The study addresses the challenge of rapidly creating genetically encoded small-molecule biosensors by exploiting large ligand-induced conformational changes in ANL enzymes. By inserting cpEGFP into flexible hinge regions, the authors converted catalytic domain motions into robust fluorescence signals, overcoming limitations of TF- and FRET-based sensors in speed, dynamic range, and portability. Mechanistic analyses confirmed that only the first adenylation step proceeds while thioesterification is inhibited, ensuring that substrate levels are not significantly perturbed during measurement and enabling accurate quantification with ATP present. The platform demonstrated high specificity and tunable affinity via binding pocket engineering, enabling detection across diverse organic and amino acids and extension to non-natural ligands. Practical relevance was shown in two in vitro applications: rapid, high-throughput quantification in complex samples (matching SBA and HPLC) and compatibility with FADS for screening industrial microbial libraries, where it enabled strong enrichment and discovery of high-producing strains. Given the broad substrate scope of NRPS A domains and related ANL enzymes, the method is poised to scale to hundreds of analytes and be adapted to additional enzymes exhibiting hinge-mediated or allosteric motions.

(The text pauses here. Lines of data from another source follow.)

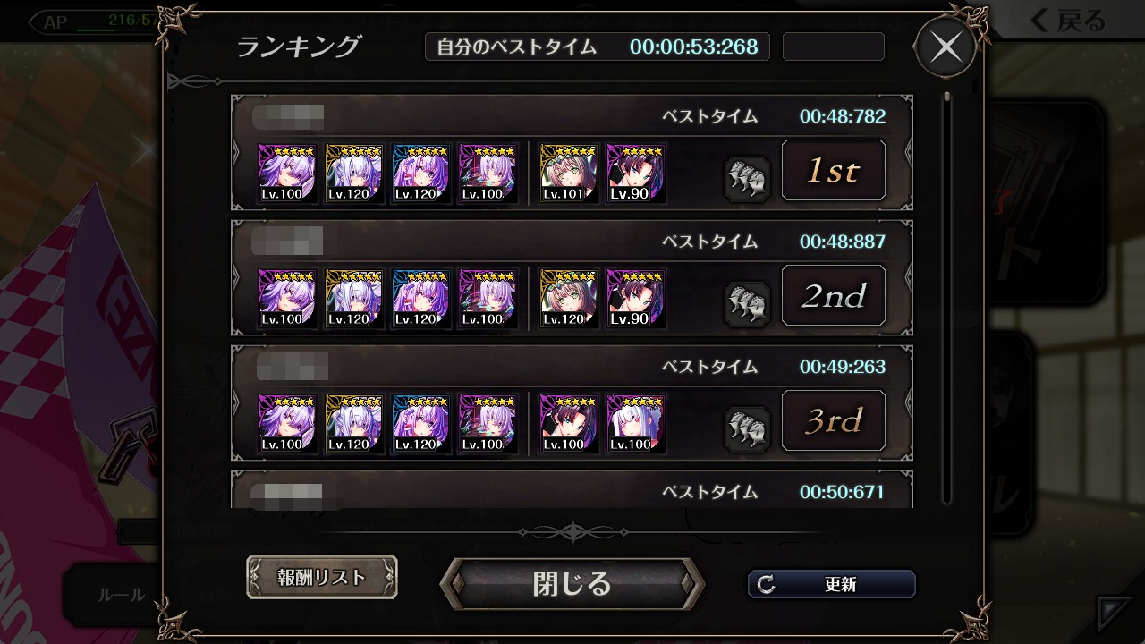Refresh rankings with 更新 button

pos(832,584)
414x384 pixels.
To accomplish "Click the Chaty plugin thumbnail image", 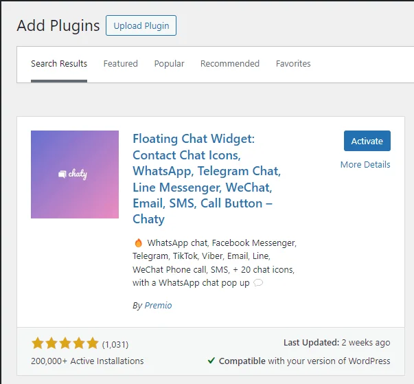I will tap(75, 174).
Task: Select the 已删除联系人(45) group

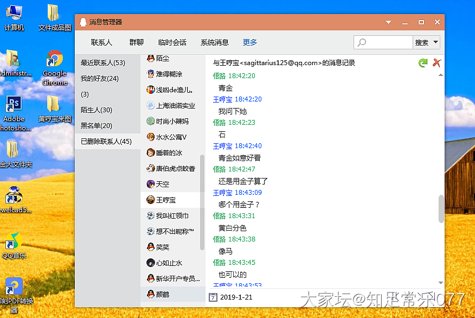Action: click(x=106, y=141)
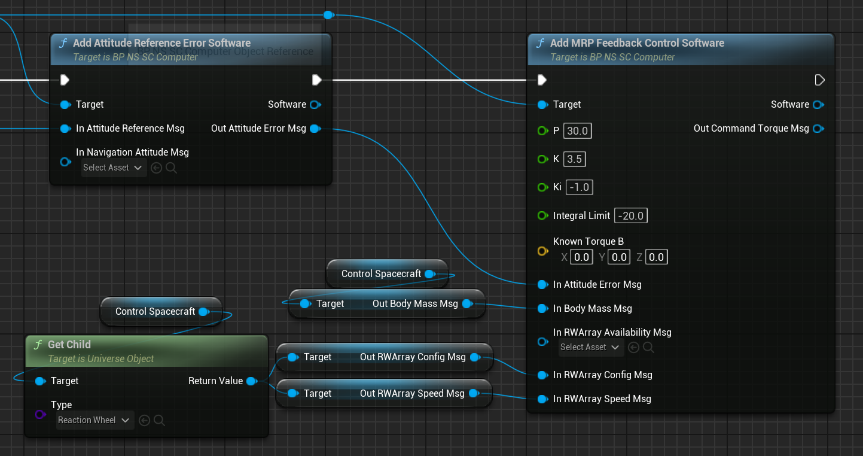Click the Ki value field showing -1.0
863x456 pixels.
(579, 187)
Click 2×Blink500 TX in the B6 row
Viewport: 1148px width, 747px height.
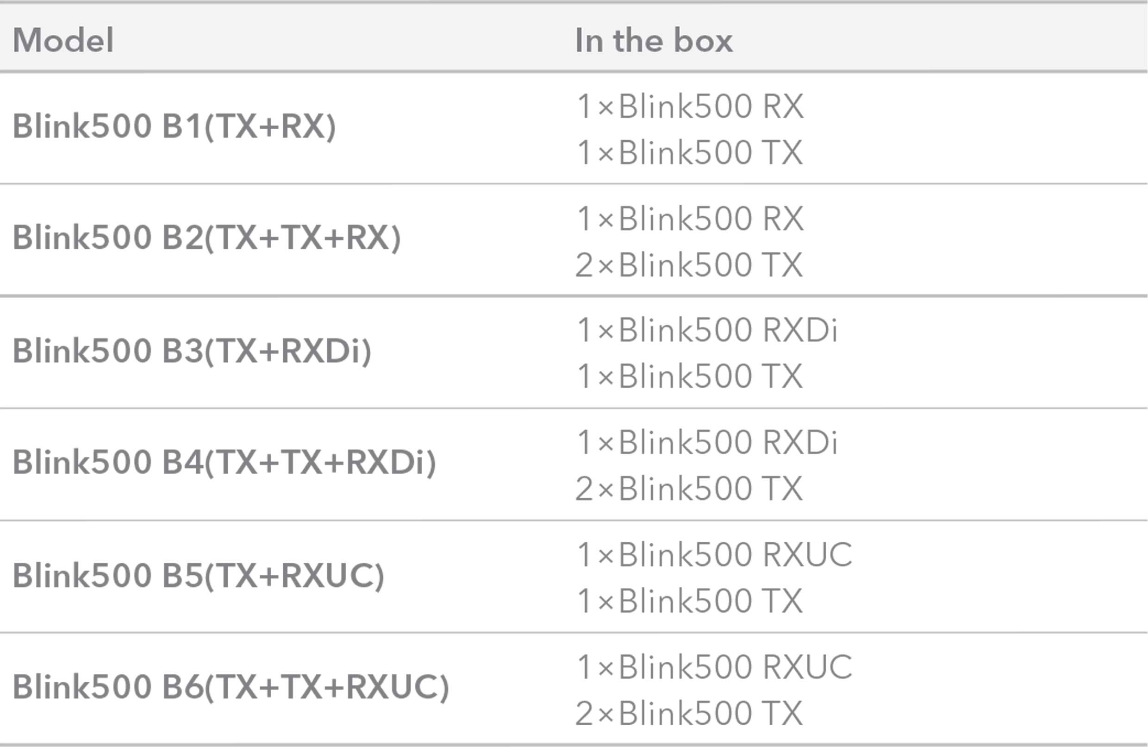tap(689, 713)
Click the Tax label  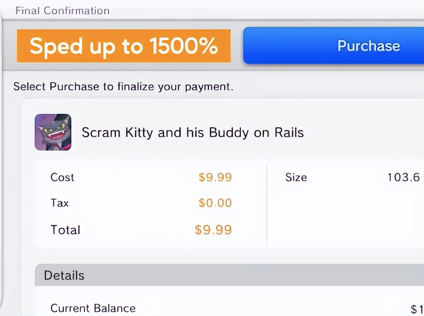(x=60, y=203)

This work establishes a generalizable strategy to repurpose ANL superfamily enzymes into cpEGFP-based GECFINDER biosensors for organic and amino acids. The authors developed 11 sensors (including engineered variants) with high specificity, tunable affinity, and practical dynamic ranges; elucidated a working mechanism that preserves adenylation while impairing thioesterification; and demonstrated rapid in vitro quantification compatible with POCT and high-throughput FADS-based strain screening. Future directions include: expanding LBD sources across ANL and other enzymes with large domain movements; engineering for reduced ATP dependence and improved signal-to-noise; leveraging structural data and machine learning to design optimal linkers and insertion sites; and translating to intracellular imaging to monitor metabolic dynamics in living cells.

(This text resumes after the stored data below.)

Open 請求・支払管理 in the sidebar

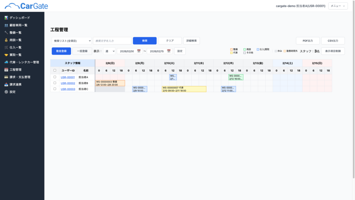tap(20, 77)
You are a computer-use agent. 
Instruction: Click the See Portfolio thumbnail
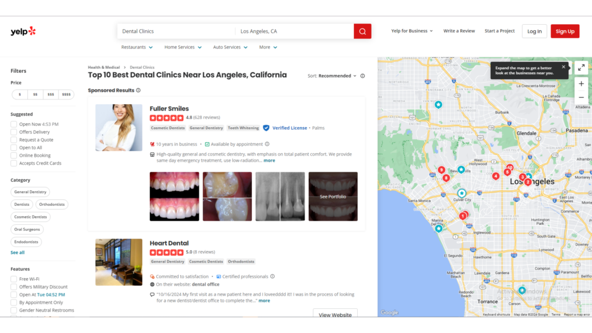point(333,197)
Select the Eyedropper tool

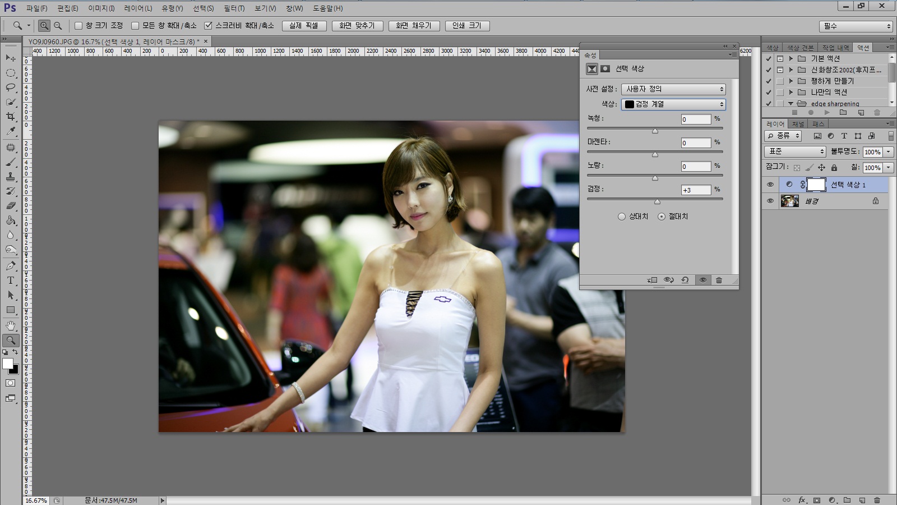tap(11, 131)
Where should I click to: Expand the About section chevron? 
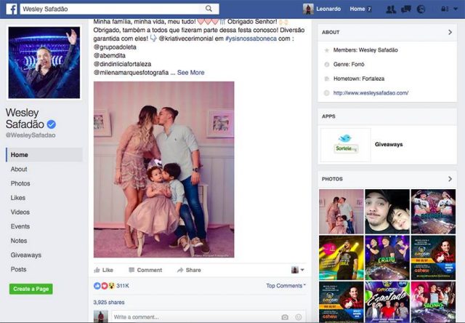(x=450, y=32)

• Dependence on ATP and Mg2+: although intracellular ATP is typically sufficient and ATP consumption is slow due to impaired thioesterification, ATP must be supplied in vitro; ATP effects on baseline fluorescence vary slightly among variants.
• Signal-to-noise varies across targets: some variants (e.g., Ile, His, Pro) show modest ΔF/F0 and may require further engineering for demanding applications.

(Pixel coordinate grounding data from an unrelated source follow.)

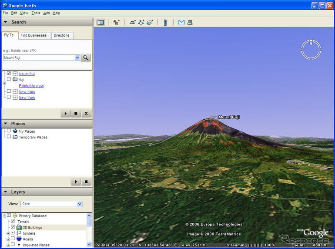Switch to the Find Businesses tab
335x249 pixels.
(x=34, y=35)
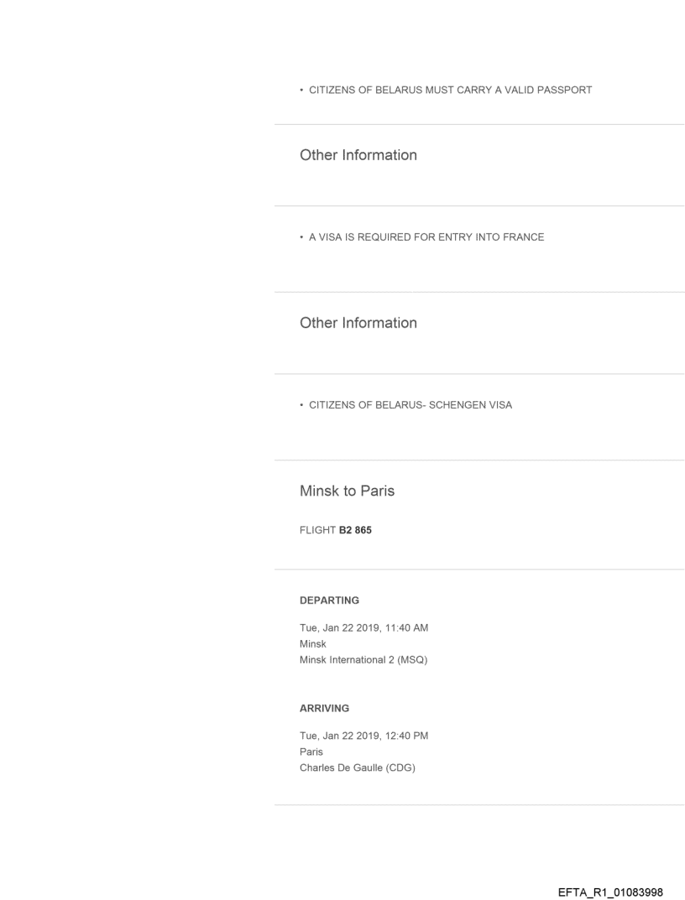Screen dimensions: 685x900
Task: Click the bullet before the Schengen visa line
Action: (302, 405)

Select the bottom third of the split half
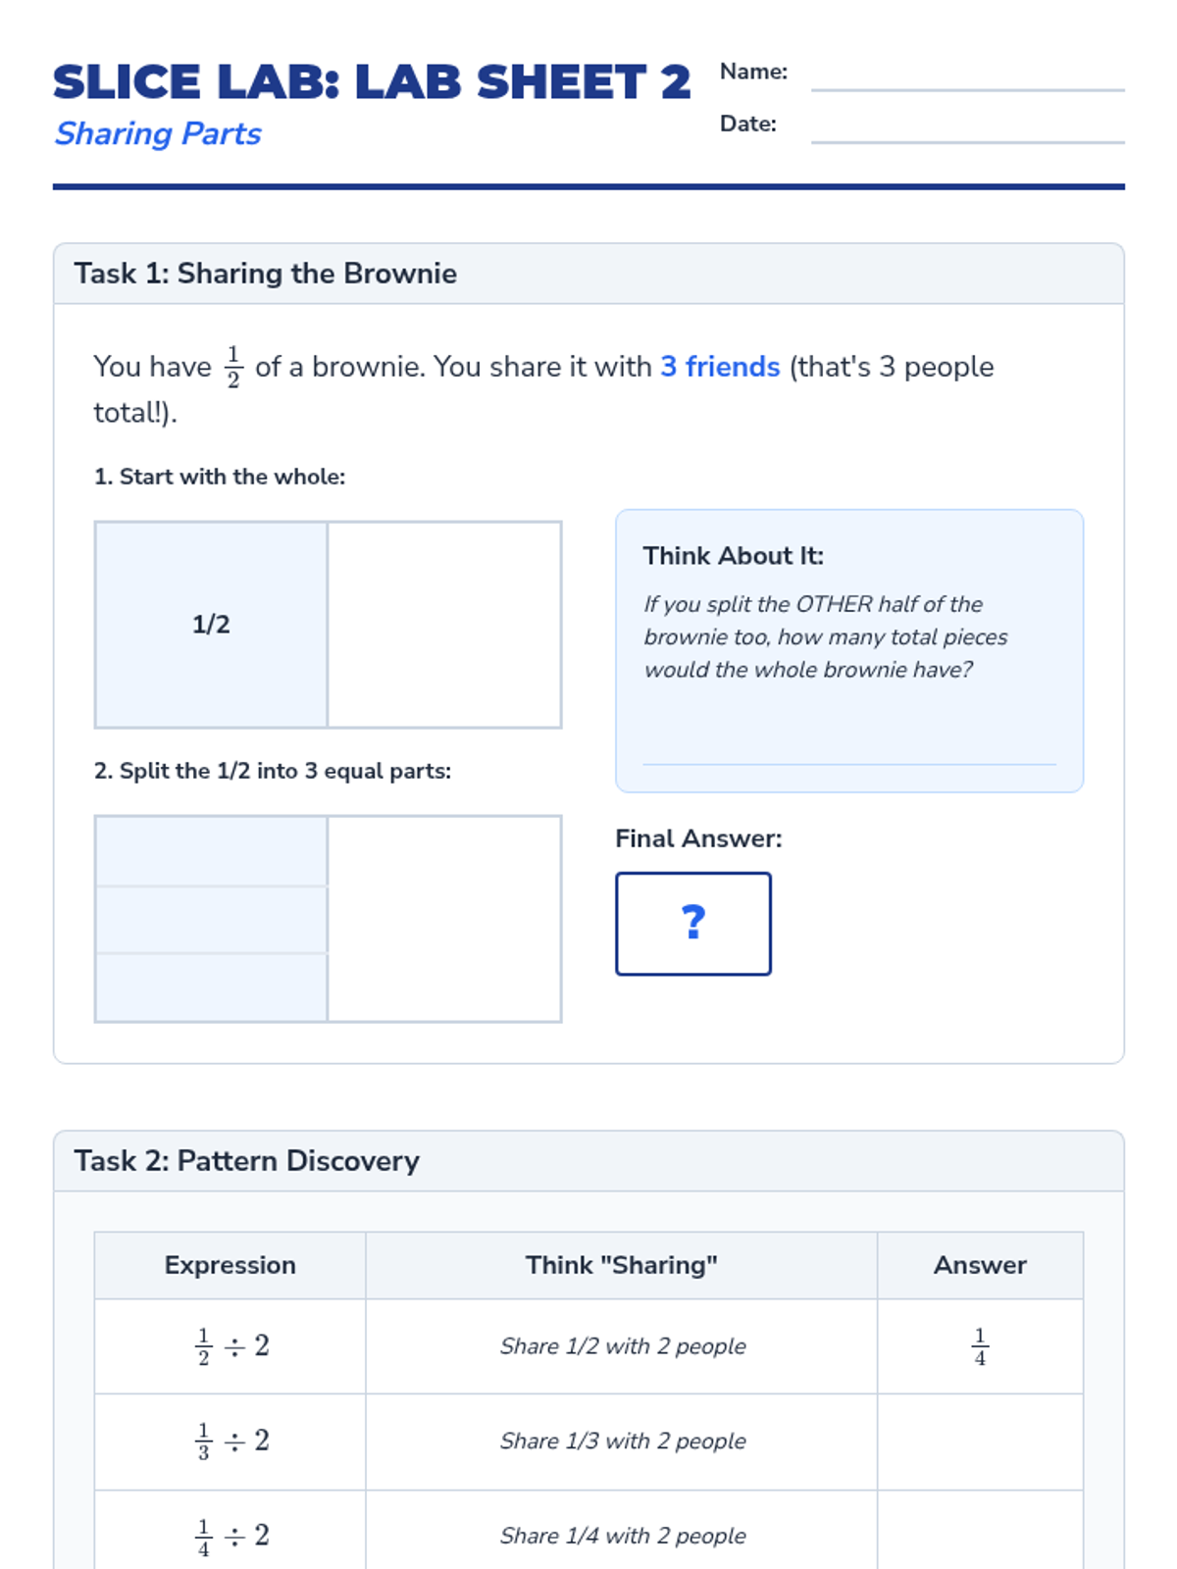[x=211, y=987]
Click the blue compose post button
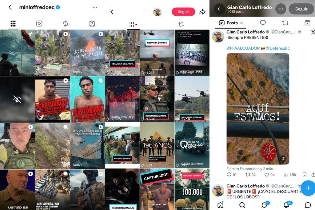Screen dimensions: 315x210 click(308, 188)
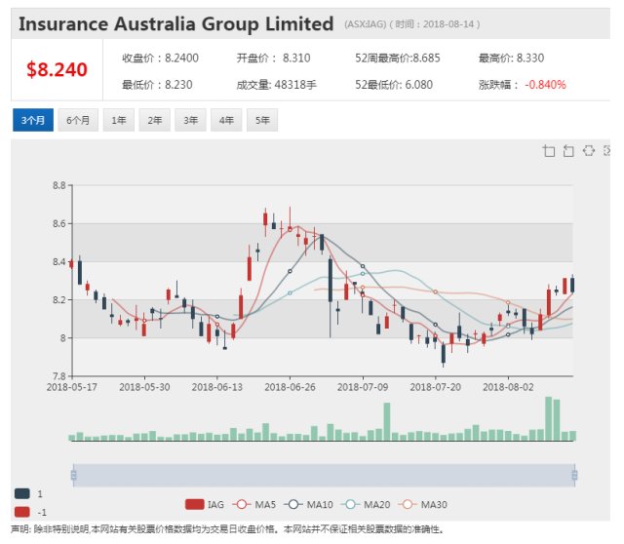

• Insertion site/linker design rules are not yet predictive; current approach relies on library screening around hinge regions.
• cpEGFP pH sensitivity requires buffered conditions (ΔF/F0 stable ~pH 6.5–7.5; slight reduction at pH 8.5).
• Dynamic range constraints may necessitate affinity tuning (e.g., for high-titer industrial screens).
• Demonstrations are primarily in vitro; intracellular applications remain to be validated and optimized.